_Task goal:_ Copy out every record exactly.

───── Source material

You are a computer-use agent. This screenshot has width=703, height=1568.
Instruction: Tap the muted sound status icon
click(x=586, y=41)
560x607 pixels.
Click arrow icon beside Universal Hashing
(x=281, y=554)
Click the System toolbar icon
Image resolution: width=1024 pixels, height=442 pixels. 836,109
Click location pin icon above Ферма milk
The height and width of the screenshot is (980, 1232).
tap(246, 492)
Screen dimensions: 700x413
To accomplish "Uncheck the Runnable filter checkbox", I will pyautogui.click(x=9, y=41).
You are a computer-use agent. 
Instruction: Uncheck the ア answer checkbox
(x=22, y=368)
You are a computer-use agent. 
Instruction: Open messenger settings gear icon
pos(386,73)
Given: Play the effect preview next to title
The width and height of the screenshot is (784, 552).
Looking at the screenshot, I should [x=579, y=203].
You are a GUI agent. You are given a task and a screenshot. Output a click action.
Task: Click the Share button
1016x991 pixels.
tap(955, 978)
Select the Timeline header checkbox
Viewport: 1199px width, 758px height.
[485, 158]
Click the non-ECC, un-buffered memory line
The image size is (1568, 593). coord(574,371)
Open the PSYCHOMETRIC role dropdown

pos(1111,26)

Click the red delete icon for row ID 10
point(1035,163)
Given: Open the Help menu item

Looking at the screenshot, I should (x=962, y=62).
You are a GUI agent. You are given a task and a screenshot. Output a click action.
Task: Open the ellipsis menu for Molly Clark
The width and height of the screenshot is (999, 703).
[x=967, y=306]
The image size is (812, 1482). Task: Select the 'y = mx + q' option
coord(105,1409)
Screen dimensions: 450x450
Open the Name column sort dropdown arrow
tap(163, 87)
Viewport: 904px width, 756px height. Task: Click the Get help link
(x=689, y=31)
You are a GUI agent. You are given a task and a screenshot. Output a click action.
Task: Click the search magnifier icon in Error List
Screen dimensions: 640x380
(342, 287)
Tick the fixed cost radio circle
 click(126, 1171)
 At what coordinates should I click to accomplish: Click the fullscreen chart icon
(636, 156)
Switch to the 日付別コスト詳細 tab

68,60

──────────

_Expected output:_
You are a computer-use agent. This screenshot has width=703, height=1568.
Instruction: Tap the muted sound status icon
click(x=586, y=41)
560x607 pixels.
Click arrow icon beside Universal Hashing
(x=281, y=554)
Click the System toolbar icon
Image resolution: width=1024 pixels, height=442 pixels. 836,109
Click location pin icon above Ферма milk
The height and width of the screenshot is (980, 1232).
tap(246, 492)
Screen dimensions: 700x413
To accomplish "Uncheck the Runnable filter checkbox", I will pyautogui.click(x=9, y=41).
You are a computer-use agent. 
Instruction: Uncheck the ア answer checkbox
(x=22, y=368)
You are a computer-use agent. 
Instruction: Open messenger settings gear icon
pos(386,73)
Given: Play the effect preview next to title
The width and height of the screenshot is (784, 552).
Looking at the screenshot, I should [x=579, y=203].
You are a GUI agent. You are given a task and a screenshot. Output a click action.
Task: Click the Share button
1016x991 pixels.
tap(955, 978)
Select the Timeline header checkbox
Viewport: 1199px width, 758px height.
[485, 158]
Click the non-ECC, un-buffered memory line
The image size is (1568, 593). coord(574,371)
Open the PSYCHOMETRIC role dropdown

pos(1111,26)

Click the red delete icon for row ID 10
point(1035,163)
Given: Open the Help menu item

Looking at the screenshot, I should (x=962, y=62).
You are a GUI agent. You are given a task and a screenshot. Output a click action.
Task: Open the ellipsis menu for Molly Clark
The width and height of the screenshot is (999, 703).
[x=967, y=306]
The image size is (812, 1482). Task: Select the 'y = mx + q' option
coord(105,1409)
Screen dimensions: 450x450
Open the Name column sort dropdown arrow
tap(163, 87)
Viewport: 904px width, 756px height. Task: Click the Get help link
(x=689, y=31)
You are a GUI agent. You are given a task and a screenshot. Output a click action.
Task: Click the search magnifier icon in Error List
Screen dimensions: 640x380
(342, 287)
Tick the fixed cost radio circle
 click(126, 1171)
 At what coordinates should I click to accomplish: Click the fullscreen chart icon
(636, 156)
Switch to the 日付別コスト詳細 tab

68,60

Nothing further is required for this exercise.